Counterterrorism groups have had to look outside of their own capabilities because of the enormous challenges of infiltrating al-Qaida and other terrorist networks in the wake of the Sept. 11, 2001 attacks. Investigation trails often lead to countries such as Pakistan, Saudi Arabia, Somalia and Yemen, Gohel says, where “the cooperation from local security services is not always forthcoming or wholehearted.”

The first underwear bomber is only one example of a near miss thanks to good fortune.

In 2001, British shoe-bomber Richard Reid and his co-conspirator, Pakistani Saajid Badat failed to blow up two planes bound for the U.S. because of Reid’s incompetence, and Saajid changed his mind. In July 2005, a bomb didn’t detonate in the London Transit System only because the explosives degraded due to temperature. In June 2007, vehicle bombs in London didn’t go off because an ambulance crew happened to notice a smell coming from the van. In May 2010, Pakistani-American Faisal Shahzad almost set of a vehicle bomb in Times Square, but his improvised explosive device was flawed.

In 2007, then-CIA director Gen. Mike Hayden addressed the Council of Foreign Relations on the agency’s strategy.

“America hasn’t just been lucky, and it isn’t as if the terrorists have been lazy or just aren’t trying,” he said. “Our nation’s bulwark is that group of experts at CIA, the National Counterterrorism Center, across the entire intelligence community who help prosecute this war with their deep knowledge of the enemy and their tight collaboration against a shared target.”

He went on to cite the activities by CIA operatives and analysts both in warzones and at home.

“We approach this war with no apologies, and we do so knowing we must continue and earn the trust of the American people for that operational space we need to do what the nation has asked of us,” Hayden said.

Five years later, Gohel points to the hundreds of international airports from which planes fly to the U.S., and at which there are inconsistent levels of security.

“Security is only as strong as the weakest link in the chain,” he says. “One lapse could have catastrophic consequences.”

The White House claims al-Qaida is weak and degraded from a decade of battling Western forces. Documents taken from Osama bin Laden’s Pakistani hideout and released by the Obama administration last week show the terrorist leader second guessing morale.

“Even though we were able to militarily and economically exhaust and weaken our greatest enemy before and after the eleventh,” says one letter addressed to a senior deputy, referring to the Sept. 11, 2001, terrorist attacks, “the enemy continues to possess the ability to topple any state we establish.”

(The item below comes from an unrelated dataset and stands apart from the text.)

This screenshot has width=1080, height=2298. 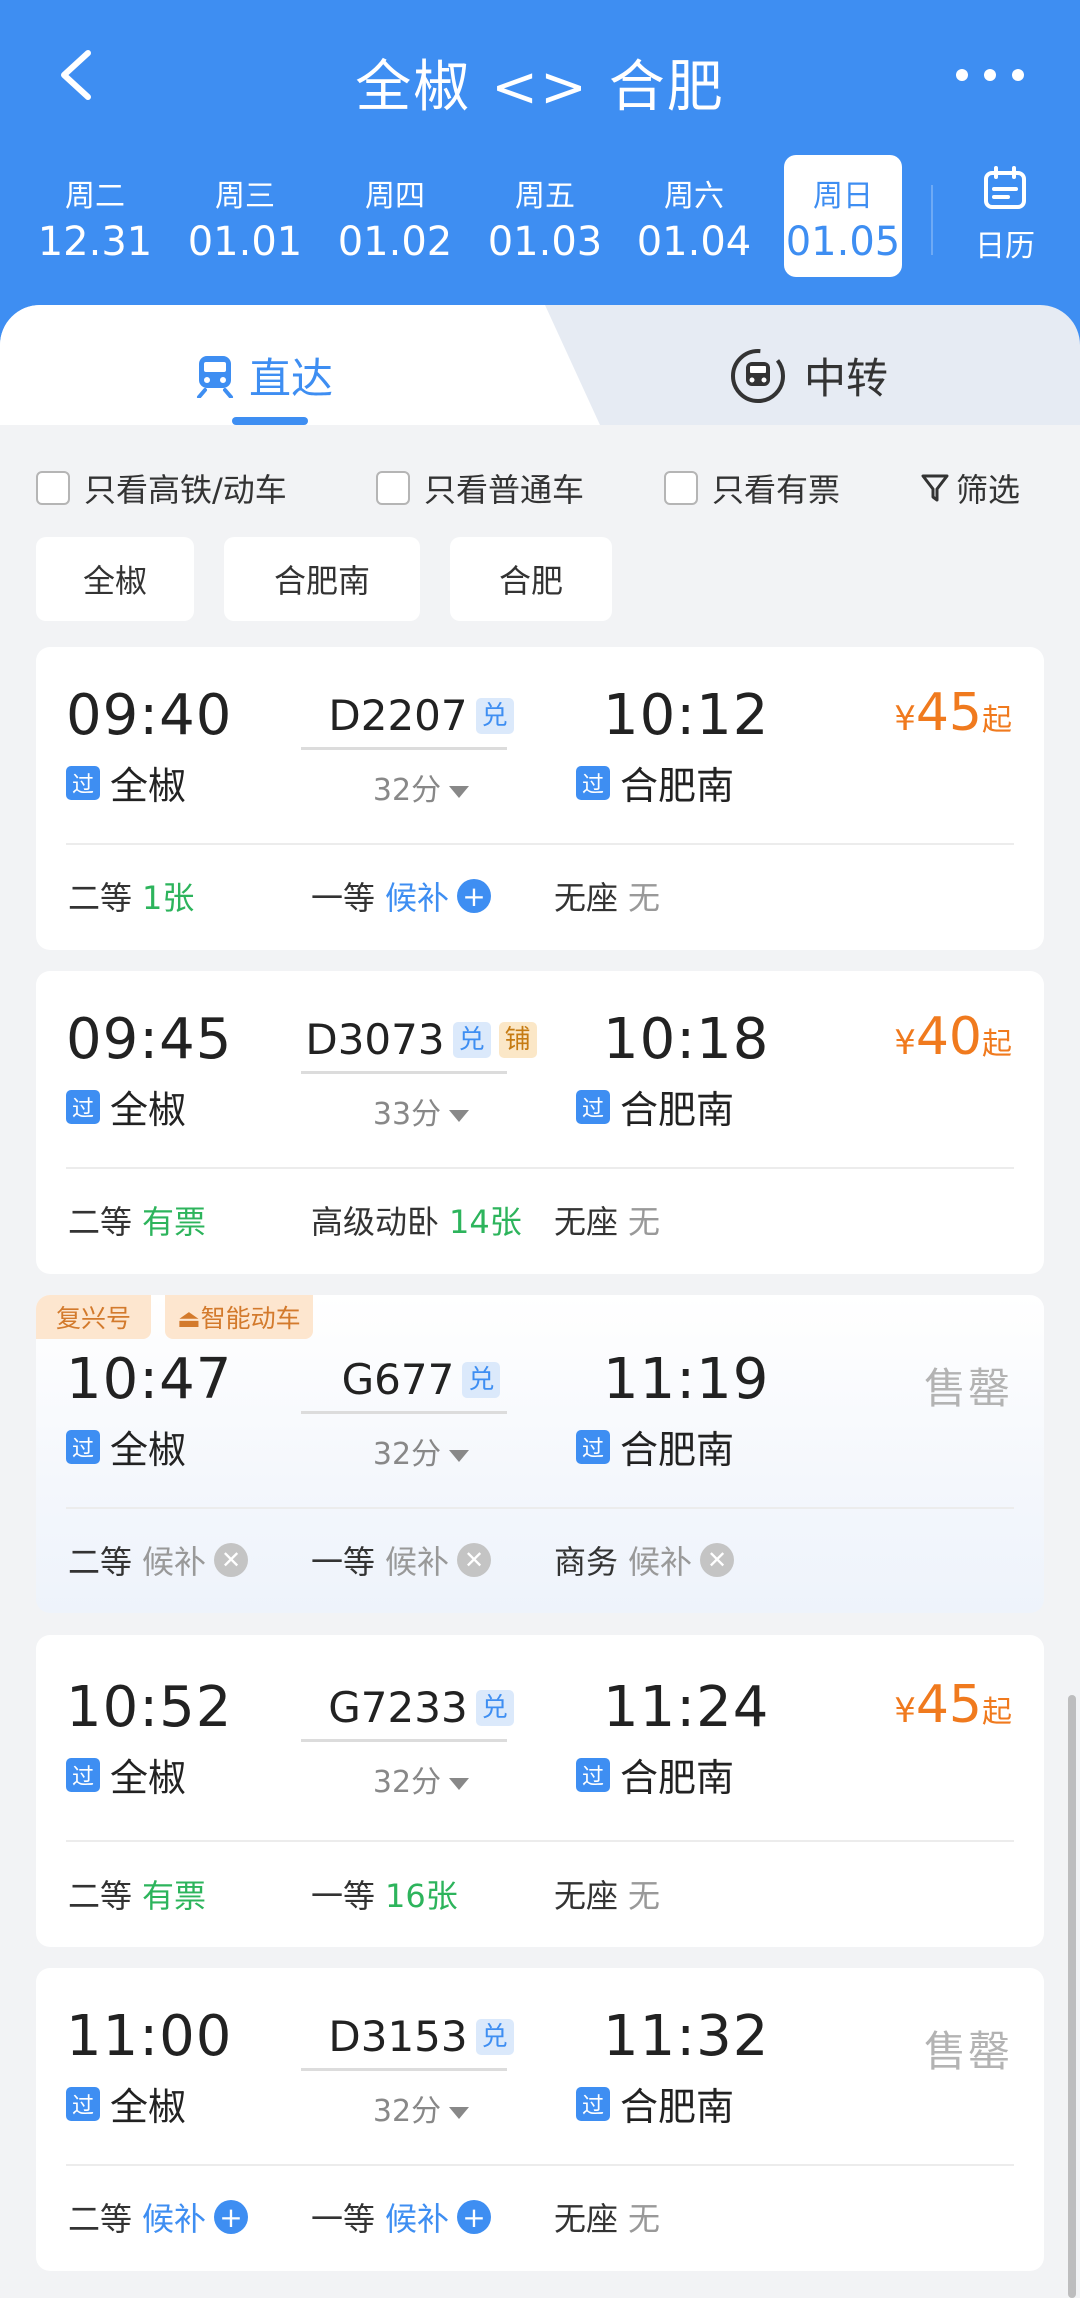 I want to click on date-tab-0103: 周五 01.03, so click(x=545, y=216).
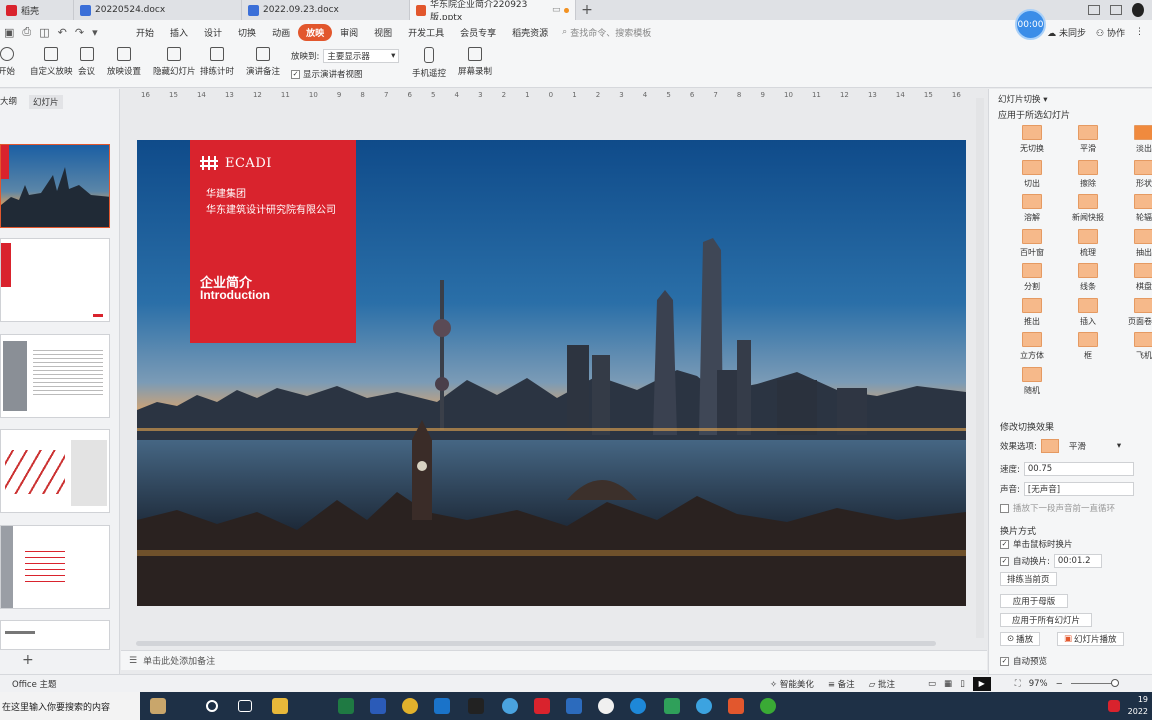 Image resolution: width=1152 pixels, height=720 pixels. I want to click on menu-insert: 插入, so click(179, 32).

That doesn’t seem to be the case following this most recent attack, set to occur on roughly the year anniversary of killing bin Laden.

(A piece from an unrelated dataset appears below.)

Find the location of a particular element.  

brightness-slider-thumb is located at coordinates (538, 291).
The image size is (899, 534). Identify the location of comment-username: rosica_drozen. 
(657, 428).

“They are very, very tenacious, imaginative, determined, relentless and coldblooded,” Gohel says of al-Qaida.

“It is surprising in the sense that they do have this continuing obsession with aircraft,” he says. “It shows that they are going to keep trying until they succeed.”

Western intelligence forces must now turn their full attention to Ibrahim al Asiri, Gohel says, the mastermind behind this most recent attempt as well as the 2009 attempt on Flight 253. Al Asiri, also based in Yemen, is a bombmaking “genius,” says former CIA officer Bruce Riedel.

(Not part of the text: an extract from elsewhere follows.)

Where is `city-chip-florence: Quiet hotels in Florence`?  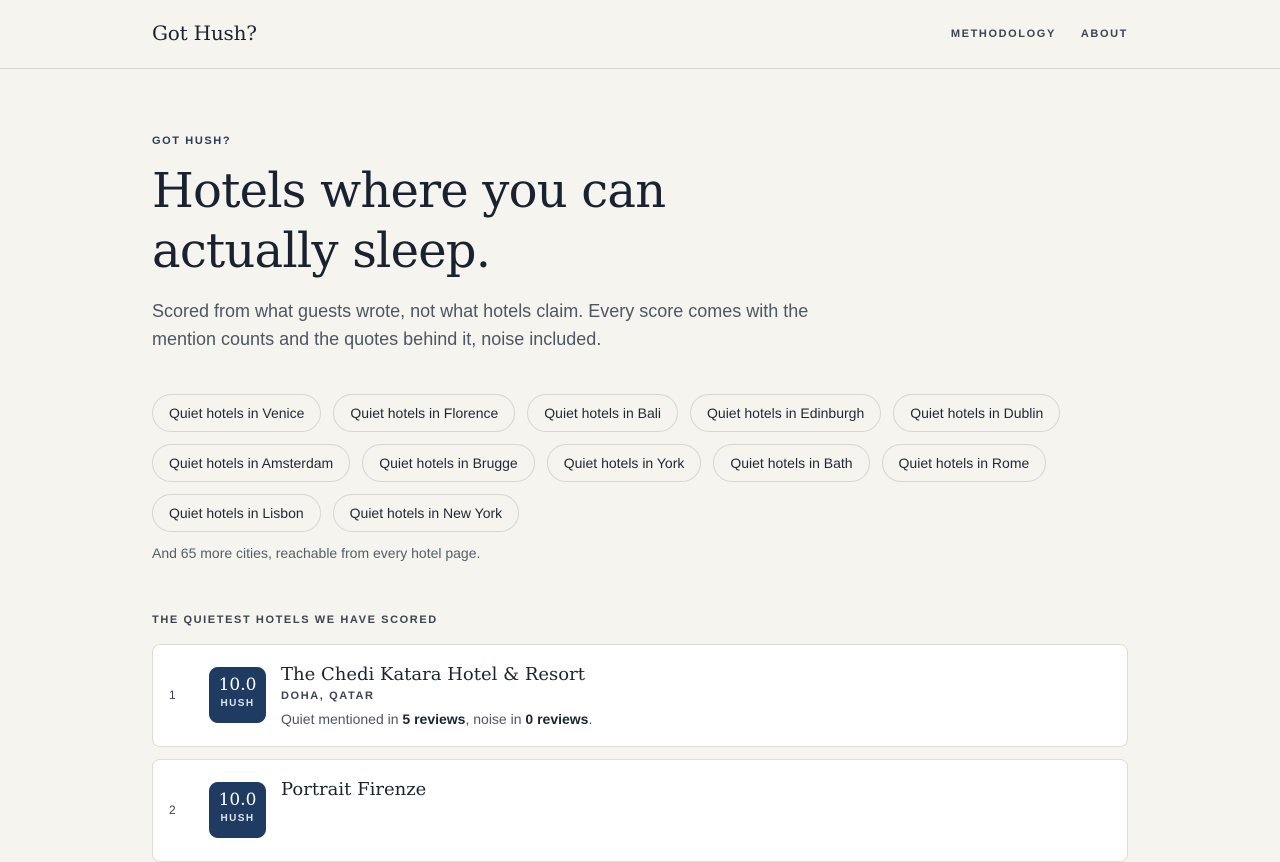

“(Al-Qaida Arabian Peninsula) has taken advantage of the chaos to build a growing power base in the south outside Aden (in Yemen,” Riedel writes in a recent DailyBeast.com column. “There, Asiri is undoubtedly training a new generation of bomb makers.”

“He and his students may well have built more than one of the latest version captured by the CIA,” he says. “They are certain to keep trying to blast their way into American history.”

Gohel says, “this is the man who needs to be eliminated.”